A partir do século IV, o gnosticismo foi relegado ao
esquecimento, provavelmente devido ao intenso combate que sofreu da Igreja;
porém, alguns de seus conceitos sobre o dualismo como a equivalência do
espírito com o bem e da matéria, ou seja, a carne com o mal ainda permanecem,
como podemos observar em Haskins: … alguns elementos de seus preceitos
duais, sobretudo a equiparação do espírito com o bem e da matéria ou a carne
com o mal, seguem presentes no pensamento cristão hoje em dia, e seus indícios
se encontram já na primeira ortodoxia cristã e nos ideais posteriores do
monasticismo ocidental que influenciaram sobretudo no conceito medieval da
virgindade e culminaram com a apoteose da Virgem Maria e na criação mítica de
Maria Madalena.
Maria Madalena nos
textos apócrifos
Nos apócrifos gnósticos, na sua maior parte, escritos entre os
séculos I e III, Maria Madalena tem um papel preponderante como encarnação
terrestre da Sophia Celeste.

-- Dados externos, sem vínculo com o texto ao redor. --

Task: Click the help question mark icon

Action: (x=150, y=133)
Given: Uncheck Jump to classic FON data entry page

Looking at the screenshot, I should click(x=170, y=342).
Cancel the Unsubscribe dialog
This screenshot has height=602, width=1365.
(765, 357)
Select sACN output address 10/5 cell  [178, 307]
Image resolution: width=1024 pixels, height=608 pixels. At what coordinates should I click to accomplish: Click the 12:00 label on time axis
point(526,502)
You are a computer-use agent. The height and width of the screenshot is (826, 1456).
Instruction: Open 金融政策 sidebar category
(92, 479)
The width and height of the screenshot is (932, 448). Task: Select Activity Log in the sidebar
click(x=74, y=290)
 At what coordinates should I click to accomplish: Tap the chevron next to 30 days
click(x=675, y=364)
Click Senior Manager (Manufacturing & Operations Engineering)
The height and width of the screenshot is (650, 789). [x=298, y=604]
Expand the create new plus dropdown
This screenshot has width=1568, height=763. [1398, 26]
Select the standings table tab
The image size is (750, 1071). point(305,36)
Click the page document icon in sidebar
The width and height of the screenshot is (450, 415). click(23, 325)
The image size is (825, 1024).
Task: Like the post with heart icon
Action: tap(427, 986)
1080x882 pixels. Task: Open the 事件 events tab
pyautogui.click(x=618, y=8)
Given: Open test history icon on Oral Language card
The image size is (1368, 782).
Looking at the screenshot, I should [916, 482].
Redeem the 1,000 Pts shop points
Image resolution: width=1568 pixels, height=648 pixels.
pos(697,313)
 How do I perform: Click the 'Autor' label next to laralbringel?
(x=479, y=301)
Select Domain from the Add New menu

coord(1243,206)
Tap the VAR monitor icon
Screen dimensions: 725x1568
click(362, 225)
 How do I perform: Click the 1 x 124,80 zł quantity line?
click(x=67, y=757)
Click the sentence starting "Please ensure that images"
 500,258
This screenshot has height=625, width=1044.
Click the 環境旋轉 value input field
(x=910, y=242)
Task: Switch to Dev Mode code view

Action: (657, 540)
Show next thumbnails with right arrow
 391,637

Ela era considerada a intérprete e reveladora da
doutrina gnóstica, a mulher que
conhecia o todo. Essa definição se encontra no texto apócrifo Diálogo
do Salvador, no qual é Maria Madalena quem revela a grandeza do Revelador. O Pistis Sophia, escrito no
século II ou III d.C., baseado nos ensinamentos do Evangelho de Valentino,
descreve a queda, o arrependimento, as iniciações e a reintegração da Sophia (Sabedoria), o princípio
feminino que emanou da divindade. É o maior e mais elaborado dos textos
gnósticos, o que mais referência faz a Maria Madalena. (é um tratado de
doutrina gnóstica, estruturado como uma revelação, em forma dialógica, de Jesus
ressuscitado a um grupo que abrange os onze e as quatro mulheres, Maria mãe de
Jesus, Maria Madalena, Marta e Salomé, a maioria das perguntas a Jesus são
colocadas por Madalena [...]. Pela profundeza espiritual das perguntas e das
respostas, é louvada por Jesus, de uma forma muito mais solene do que qualquer
outro interlocutor [...]. A ela Jesus se dirige directamente como à pessoa que
pode compreender, ao passo que aos outros discípulos pede um esforço de compreensão)».
In
Wilma Steagall Tommaso, Maria Madalena nos Textos Apócrifos e nas seitas Gnósticas, Revista Último Andar nº 14, Junho, 2006.